[SELECTED TEXT Boundary: Start]
Boris Johnson vowed in 2019 to “level up” healthcare with more NHS staff and 40 new hospitals. But many of the “new” hospitals were refurbs of existing ones. NHS England still has 100,000 vacancies and is enduring its worst staffing crisis.
We visit a hospital where medics say staff shortages are the main barrier to cutting the huge treatment backlog.
One in 10 people are on the NHS waiting list – and many of them are in constant pain. I spoke to patients at New Cross Hospital in Wolverhampton about how they cope while awaiting surgery.
Long waits worsened by the pandemic mean patients have deteriorated when they are seen, with, for example, more in wheelchairs needing joint replacements.
Hospitals are struggling after decades when bed numbers were slashed under the proviso that more patients could be cared for in the community.
A collapse in social care means a growing proportion of hospital beds are taken by elderly patients who are fit for discharge but have nowhere safe to go.
Patients awaiting routine operations described living in pain and being unable to walk or climb stairs.
Retired teacher Susan Martin, 76, has osteoporosis. The pain is so bad she struggles to get out of bed some days.
She injured ligaments in her shoulder five years ago carrying shopping bags.
Susan said: “Just before the pandemic I had a scan on my shoulder. The physio... said he didn’t recommend an operation, but I did wonder whether they were saying that because I was old and they have a lot of people to get through.
“Now I can’t even hoover. I put up with it but now I have problems with my shoulder and back, which has a squashed disc which catches a nerve.
“Some days I don’t want to get out of bed. I would sit on the sofa all day because then the pain would go away.”
Norman Westwood, a retired college dean, was told surgeons would first try steroid injections but he may need a knee replacement.
Norman, 77, said: “The pain is worst at night when you are trying to get to sleep. It got worse and worse and I thought ‘I’ve got to do something about it’.”

Guidance for hospitals is to not routinely have more than 85% of beds being taken up.
It allows ambulances to unload and wards to cope with a sudden influx of patients.
Average bed occupancy since 2017/18 has been over 90%. One way things have been worsened by the pandemic is some beds have to be mothballed to keep Covid and non-Covid patients apart.
Nationally, NHS hospital bed occupancy was at an average of 94% at the start of December and is rising.
I asked Dr Brian McKaig, chief medical officer at the Royal Wolverhampton NHS Trust, when the health service is likely to return to operating at around 85% bed occupancy.
“That seems to be long gone,” he said. He added changing things will require a major increase in community nurses, physiotherapists and social care staff.
He said that in some places ambulances take patients to A&E but “there aren’t any beds for them to go in to”.
He said compared to almost any other developed nation “we are way behind in terms of doctors and nurses per capita”.
At any one time New Cross has 80 to 100 patients fit for discharge but who cannot leave because there is no social care package in place. This is up from between 30 and 40 two years ago.
[SELECTED TEXT Boundary: End]
[RECORD EXTRACTS Boundary: Start]
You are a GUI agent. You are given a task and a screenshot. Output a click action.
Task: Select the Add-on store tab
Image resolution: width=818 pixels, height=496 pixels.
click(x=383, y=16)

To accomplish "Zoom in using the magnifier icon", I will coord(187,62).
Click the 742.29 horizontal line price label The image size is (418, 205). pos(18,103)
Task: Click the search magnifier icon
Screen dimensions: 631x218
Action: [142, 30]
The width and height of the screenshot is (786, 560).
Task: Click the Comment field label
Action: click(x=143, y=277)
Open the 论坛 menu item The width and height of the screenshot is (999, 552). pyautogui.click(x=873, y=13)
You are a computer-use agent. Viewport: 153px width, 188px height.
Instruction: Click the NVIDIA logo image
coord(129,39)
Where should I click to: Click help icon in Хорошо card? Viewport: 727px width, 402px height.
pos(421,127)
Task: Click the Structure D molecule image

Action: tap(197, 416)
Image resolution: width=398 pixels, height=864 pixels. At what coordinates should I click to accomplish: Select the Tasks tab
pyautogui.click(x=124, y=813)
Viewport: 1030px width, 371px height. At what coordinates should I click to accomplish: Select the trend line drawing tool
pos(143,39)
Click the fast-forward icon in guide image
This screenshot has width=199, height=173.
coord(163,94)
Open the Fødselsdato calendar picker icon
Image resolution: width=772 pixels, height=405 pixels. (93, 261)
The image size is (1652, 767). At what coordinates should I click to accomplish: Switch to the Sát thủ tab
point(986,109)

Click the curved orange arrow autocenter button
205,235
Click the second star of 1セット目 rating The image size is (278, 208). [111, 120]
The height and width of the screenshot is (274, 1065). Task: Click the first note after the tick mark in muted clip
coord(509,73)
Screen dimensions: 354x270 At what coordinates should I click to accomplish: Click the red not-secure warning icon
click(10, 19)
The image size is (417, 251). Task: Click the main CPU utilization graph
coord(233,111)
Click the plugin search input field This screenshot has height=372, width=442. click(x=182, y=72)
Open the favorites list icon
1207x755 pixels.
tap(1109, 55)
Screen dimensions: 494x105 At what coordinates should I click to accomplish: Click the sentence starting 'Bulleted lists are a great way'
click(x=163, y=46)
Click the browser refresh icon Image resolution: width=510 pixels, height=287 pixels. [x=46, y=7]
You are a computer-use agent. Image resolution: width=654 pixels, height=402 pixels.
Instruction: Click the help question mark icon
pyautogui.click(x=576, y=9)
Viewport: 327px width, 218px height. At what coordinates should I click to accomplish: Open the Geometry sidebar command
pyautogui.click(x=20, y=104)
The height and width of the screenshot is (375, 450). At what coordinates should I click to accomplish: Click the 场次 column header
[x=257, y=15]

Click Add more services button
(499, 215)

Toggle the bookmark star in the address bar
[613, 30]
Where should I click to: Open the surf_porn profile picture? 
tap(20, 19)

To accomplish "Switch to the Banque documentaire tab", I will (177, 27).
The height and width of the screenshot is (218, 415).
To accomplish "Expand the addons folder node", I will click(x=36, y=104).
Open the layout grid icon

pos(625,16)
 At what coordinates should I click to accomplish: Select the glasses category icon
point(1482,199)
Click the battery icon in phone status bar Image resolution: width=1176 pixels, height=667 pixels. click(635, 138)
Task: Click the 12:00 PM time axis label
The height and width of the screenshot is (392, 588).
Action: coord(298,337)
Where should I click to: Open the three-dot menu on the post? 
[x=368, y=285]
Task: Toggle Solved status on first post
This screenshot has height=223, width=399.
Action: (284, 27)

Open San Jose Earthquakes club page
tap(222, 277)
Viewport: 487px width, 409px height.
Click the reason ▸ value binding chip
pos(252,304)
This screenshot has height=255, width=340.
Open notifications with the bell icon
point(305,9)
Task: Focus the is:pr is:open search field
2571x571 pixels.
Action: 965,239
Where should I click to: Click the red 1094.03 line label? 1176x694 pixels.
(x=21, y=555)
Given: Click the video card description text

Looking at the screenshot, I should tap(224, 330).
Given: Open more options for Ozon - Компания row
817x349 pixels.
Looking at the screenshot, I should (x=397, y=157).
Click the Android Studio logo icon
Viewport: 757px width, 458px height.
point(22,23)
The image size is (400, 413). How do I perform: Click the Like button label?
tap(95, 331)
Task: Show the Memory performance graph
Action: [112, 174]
[RECORD EXTRACTS Boundary: End]
◆ LIST OF TASKS ◆
1. List every person named in the NHS article.
2. Write the next part of the NHS article, picking up after its final sentence.
The entries can be ignored for this work.

◆ YOUR RESPONSES ◆
1. Boris Johnson, Susan Martin, Norman Westwood, Dr Brian McKaig

2.
Increasing patient demand from the ageing population is outstripping Government funding for the NHS.
New Cross coped better than most hospitals at working through its treatment backlog before the pandemic.
On the delay in seeing patients, consultant surgeon Eric Isbister, who specialises in hip and knee replacements, said: “Previously they may have been able to be treated with steroids and physiotherapy – now they are more likely to require surgery.”
Consultant surgeon Richard Dias said even if they doubled pre-pandemic capacity, some hospitals would take until 2035 to clear their backlog. He said staff shortages is the main problem, particularly in nursing.
He added: “What they pay nursing staff, sometimes is like a slap in the face.”
With GPs facing overwhelming workloads, Susan Martin, who also cares for her husband, 78, who is recovering from cancer, said: “It’s hard to see the GP now. We have to phone and ask the doctor to call back. It can take five days. Sometimes we want to see the doctor but all we get is a call.”
The most striking thing about all the patients I spoke to is none blamed the NHS.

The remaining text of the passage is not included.